Inside Health – 15/1/12

On Amitriptyline  – here is the very good information website we talked about

Asthma, eczema and ‘junk food’ study


Here’s the questionnaire as part of the ISAAC studies – lots of information here 

3 Responses to “Inside Health – 15/1/12”

  1. Alan Henness January 17, 2013 at 12:25 am #

    Oh dear.

    The ‘junk food’ study concluded:

    ” If the association between fast foods and the symptom prevalence of asthma, rhinoconjunctivitis and eczema is causal…”

    How What Doctors Don’t Tell You reported it:

    Fast-food increases teenagers’ asthma risk by 40 per cent

    16 January 2013
    Fast-food could be causing asthma, eczema and rhinitis (stuffy and runny nose), researchers claim this week. Children who have three or more servings every week are especially at risk, and their health problems could be more severe.

    Three or more servings of fast-food such as burgers increase the risk for severe asthma by 39 per cent in teenagers and by 27 per cent in younger children.
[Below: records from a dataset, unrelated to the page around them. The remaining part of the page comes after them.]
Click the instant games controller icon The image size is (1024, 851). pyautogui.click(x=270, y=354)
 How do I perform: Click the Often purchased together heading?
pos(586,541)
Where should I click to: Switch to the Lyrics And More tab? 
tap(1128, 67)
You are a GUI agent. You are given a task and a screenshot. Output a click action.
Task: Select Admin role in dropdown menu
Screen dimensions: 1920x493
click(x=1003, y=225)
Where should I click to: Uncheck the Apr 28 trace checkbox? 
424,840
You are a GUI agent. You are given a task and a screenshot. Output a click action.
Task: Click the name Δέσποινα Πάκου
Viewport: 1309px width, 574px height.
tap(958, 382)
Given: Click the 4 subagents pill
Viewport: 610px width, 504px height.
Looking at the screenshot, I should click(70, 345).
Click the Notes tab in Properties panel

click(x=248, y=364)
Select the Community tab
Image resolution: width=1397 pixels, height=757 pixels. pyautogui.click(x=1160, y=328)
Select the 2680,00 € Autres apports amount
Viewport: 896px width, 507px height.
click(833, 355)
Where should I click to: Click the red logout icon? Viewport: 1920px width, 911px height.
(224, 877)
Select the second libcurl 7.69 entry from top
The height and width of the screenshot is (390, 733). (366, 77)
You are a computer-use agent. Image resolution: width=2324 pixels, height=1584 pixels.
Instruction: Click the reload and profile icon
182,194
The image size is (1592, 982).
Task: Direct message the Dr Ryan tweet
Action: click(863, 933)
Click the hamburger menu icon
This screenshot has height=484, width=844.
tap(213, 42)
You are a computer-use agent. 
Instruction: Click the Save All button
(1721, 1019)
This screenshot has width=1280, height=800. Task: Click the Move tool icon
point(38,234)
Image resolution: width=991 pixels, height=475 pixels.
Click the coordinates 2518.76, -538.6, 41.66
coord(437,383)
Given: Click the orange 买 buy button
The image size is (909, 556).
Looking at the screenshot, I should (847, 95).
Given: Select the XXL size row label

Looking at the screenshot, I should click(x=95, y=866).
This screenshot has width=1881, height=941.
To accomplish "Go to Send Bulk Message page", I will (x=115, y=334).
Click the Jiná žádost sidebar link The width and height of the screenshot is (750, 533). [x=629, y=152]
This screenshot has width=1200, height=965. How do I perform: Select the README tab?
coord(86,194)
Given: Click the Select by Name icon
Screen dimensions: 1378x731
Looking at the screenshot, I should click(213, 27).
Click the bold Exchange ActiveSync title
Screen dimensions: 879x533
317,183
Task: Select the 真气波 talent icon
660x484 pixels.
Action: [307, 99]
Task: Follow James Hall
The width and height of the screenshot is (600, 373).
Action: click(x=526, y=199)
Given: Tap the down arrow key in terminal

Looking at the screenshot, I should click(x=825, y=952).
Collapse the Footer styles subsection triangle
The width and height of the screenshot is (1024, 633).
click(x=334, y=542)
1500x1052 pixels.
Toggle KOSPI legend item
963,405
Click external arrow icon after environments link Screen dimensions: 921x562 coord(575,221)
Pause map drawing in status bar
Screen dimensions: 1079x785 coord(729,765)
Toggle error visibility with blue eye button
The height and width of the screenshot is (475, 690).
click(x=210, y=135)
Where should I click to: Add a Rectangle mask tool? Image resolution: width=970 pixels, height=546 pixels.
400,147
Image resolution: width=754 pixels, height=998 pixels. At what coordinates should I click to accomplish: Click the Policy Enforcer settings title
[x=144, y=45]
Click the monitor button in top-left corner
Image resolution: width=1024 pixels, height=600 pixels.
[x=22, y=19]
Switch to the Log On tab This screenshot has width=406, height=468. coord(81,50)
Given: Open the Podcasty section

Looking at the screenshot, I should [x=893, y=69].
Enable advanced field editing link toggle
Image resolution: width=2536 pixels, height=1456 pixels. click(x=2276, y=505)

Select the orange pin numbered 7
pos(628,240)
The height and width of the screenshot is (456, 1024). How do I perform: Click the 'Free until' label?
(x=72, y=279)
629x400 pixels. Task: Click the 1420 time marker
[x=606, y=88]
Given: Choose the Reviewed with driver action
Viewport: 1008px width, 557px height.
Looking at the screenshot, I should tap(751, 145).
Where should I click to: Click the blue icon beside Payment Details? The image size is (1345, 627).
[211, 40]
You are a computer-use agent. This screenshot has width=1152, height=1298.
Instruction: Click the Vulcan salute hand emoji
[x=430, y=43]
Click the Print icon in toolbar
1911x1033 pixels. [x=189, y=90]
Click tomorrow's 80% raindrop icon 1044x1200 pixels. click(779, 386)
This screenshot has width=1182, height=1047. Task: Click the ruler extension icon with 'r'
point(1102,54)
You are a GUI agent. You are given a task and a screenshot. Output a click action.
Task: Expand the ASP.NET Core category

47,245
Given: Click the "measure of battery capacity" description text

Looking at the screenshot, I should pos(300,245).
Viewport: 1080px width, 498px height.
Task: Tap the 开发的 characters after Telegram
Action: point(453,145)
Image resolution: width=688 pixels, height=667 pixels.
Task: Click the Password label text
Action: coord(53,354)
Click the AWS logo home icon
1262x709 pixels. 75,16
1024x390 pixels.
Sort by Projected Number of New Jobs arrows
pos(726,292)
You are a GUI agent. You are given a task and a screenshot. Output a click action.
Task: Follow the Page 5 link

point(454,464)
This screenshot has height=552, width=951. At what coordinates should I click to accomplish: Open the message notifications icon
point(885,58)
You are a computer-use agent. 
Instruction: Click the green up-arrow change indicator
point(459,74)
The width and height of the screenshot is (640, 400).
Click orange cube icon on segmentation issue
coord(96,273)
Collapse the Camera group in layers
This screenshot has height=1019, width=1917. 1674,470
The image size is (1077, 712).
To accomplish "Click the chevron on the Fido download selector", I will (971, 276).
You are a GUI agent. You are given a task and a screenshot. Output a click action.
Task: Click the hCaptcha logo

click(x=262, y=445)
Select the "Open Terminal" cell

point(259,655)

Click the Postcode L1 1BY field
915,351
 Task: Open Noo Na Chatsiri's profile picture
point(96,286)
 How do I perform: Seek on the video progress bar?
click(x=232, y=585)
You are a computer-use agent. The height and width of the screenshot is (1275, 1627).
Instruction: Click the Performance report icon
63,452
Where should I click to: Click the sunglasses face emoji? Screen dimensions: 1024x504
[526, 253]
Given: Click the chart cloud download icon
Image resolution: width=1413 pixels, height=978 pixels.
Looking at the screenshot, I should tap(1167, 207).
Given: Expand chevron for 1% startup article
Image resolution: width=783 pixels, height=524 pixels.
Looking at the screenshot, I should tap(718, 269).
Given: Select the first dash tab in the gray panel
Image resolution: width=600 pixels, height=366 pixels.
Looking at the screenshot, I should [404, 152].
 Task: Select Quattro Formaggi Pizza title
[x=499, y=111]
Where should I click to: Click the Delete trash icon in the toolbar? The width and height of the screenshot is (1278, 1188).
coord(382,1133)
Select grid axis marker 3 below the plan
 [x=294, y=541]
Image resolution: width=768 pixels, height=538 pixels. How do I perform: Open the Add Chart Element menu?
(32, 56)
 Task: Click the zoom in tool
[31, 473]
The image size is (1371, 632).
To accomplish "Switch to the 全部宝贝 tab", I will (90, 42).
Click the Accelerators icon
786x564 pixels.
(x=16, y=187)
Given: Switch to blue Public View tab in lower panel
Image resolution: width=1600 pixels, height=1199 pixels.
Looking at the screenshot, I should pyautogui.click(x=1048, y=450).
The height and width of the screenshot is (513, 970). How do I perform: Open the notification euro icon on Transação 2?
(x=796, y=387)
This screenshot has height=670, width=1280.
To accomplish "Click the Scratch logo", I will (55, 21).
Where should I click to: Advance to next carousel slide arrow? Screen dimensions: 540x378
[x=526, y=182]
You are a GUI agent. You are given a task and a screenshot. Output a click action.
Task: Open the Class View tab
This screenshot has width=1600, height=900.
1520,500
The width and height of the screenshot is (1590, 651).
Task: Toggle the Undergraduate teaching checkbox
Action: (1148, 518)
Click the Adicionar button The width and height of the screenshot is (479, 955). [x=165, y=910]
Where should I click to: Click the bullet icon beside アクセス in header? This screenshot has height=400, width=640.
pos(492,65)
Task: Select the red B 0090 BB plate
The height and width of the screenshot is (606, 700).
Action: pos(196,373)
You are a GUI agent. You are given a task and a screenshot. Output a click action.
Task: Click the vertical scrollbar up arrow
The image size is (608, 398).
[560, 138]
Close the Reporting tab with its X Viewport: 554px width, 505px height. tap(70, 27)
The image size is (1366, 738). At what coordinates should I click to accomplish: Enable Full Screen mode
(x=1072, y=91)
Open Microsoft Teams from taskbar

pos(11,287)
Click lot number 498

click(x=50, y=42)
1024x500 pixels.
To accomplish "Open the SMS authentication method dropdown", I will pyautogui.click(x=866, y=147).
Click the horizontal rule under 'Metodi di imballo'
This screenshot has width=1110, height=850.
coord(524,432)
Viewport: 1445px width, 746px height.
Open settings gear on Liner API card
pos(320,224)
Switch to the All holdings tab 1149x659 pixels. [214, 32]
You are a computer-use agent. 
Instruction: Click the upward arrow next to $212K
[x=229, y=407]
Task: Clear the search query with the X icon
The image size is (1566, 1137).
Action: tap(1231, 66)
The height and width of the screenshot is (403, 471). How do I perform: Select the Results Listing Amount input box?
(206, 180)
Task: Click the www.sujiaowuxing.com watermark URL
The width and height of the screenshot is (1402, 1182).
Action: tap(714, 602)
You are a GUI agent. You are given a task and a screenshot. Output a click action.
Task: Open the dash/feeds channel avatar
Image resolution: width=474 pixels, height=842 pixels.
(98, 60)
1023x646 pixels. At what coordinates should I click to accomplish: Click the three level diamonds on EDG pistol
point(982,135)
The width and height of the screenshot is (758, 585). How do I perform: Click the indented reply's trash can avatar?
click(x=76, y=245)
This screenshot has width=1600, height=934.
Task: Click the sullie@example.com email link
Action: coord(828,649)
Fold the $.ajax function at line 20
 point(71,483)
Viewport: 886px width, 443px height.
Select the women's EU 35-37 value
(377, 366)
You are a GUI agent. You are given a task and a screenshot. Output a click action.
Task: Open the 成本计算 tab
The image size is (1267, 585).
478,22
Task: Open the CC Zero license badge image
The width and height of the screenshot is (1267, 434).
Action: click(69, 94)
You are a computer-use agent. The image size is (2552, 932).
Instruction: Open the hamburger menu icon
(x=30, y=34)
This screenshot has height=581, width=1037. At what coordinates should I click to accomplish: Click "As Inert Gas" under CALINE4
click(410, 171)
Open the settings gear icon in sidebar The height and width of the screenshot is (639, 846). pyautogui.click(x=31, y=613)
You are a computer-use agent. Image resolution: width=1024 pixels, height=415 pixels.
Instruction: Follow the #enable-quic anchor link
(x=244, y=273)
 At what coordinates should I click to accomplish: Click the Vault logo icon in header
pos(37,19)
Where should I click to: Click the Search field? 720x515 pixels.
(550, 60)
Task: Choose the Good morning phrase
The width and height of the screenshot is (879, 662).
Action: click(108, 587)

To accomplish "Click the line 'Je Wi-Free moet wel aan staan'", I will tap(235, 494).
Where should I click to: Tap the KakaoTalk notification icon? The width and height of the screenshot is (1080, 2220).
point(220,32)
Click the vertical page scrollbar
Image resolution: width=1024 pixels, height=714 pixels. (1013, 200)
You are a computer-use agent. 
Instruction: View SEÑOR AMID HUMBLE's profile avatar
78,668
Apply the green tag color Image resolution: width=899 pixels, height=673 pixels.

    Fruit has a protective effect, and a child is less likely to suffer from asthma the more fruit he or she eats.

    Researchers from the International Study of Asthma and Allergies in Childhood (Isaac) said that fast-food has high levels of saturated and trans fatty acids, which affect the immune system, while fruit is rich in antioxidants, which help promote good immune system functioning.

    Their findings are based on surveys of 319,000 teenagers and 181,000 six-year-olds living in up to 51 countries, who were asked about any illnesses and their severity, and the foods they ate. The clearest association was between the immune-responsive diseases such as asthma and eczema and fast-food.

    (Source: Thorax, 2013; doi: 10.1136/thoraxjnl-2012-202285).”

  2. Margaret McCartney
    margaretmccartney January 17, 2013 at 11:35 am #

    why am I not surprised?!?

  3. steve January 20, 2013 at 3:19 pm #

    I don’t know if you saw this…

    Painful Diabetic Neuropathy: A Three-Drug Comparison

    Diabetes Care 2012 Dec; 35:2451. (

    Amitriptyline, duloxetine, and pregabalin reduced pain to a similar extent.

    Head-to-head comparisons of drugs commonly prescribed for painful diabetic neuropathy are scarce. In this double-blind trial, funded by a maker of pregabalin (an anticonvulsant; Lyrica), 83 patients (mean age, 65) with painful diabetic neuropathy were randomized to receive amitriptyline (a tricyclic antidepressant), duloxetine (a serotonin-norepinephrine reuptake inhibitor; Cymbalta), or pregabalin. Patients were treated for 4 weeks; total daily doses were titrated to a maximum of 75 mg of amitriptyline, 120 mg of duloxetine, and 600 mg of pregabalin.

    At 4 weeks, mean pain scores had improved in all three groups, with no significant differences among groups. Duloxetine lessened sleep efficiency compared with the other two drugs, whereas pregabalin was associated with slightly worse cognitive function than the other two drugs. Adverse effects (particularly fatigue, dizziness, and somnolence) were most common with pregabalin. Premature withdrawal from the study due to adverse events occurred in six pregabalin recipients, three duloxetine recipients, and one amitriptyline recipient.

    Comment: These three drugs had similar effects on painful diabetic neuropathy. Pregabalin was the least well tolerated, perhaps because of the high dose (note that target doses for duloxetine and pregabalin in this study were twice that of the FDA-approved maximal doses for diabetic neuropathy). Amitriptyline — by far the least expensive alternative — seems to be the winner here; however, many patients can’t tolerate its anticholinergic side effects, and tricyclics are contraindicated in some patients with cardiac disease.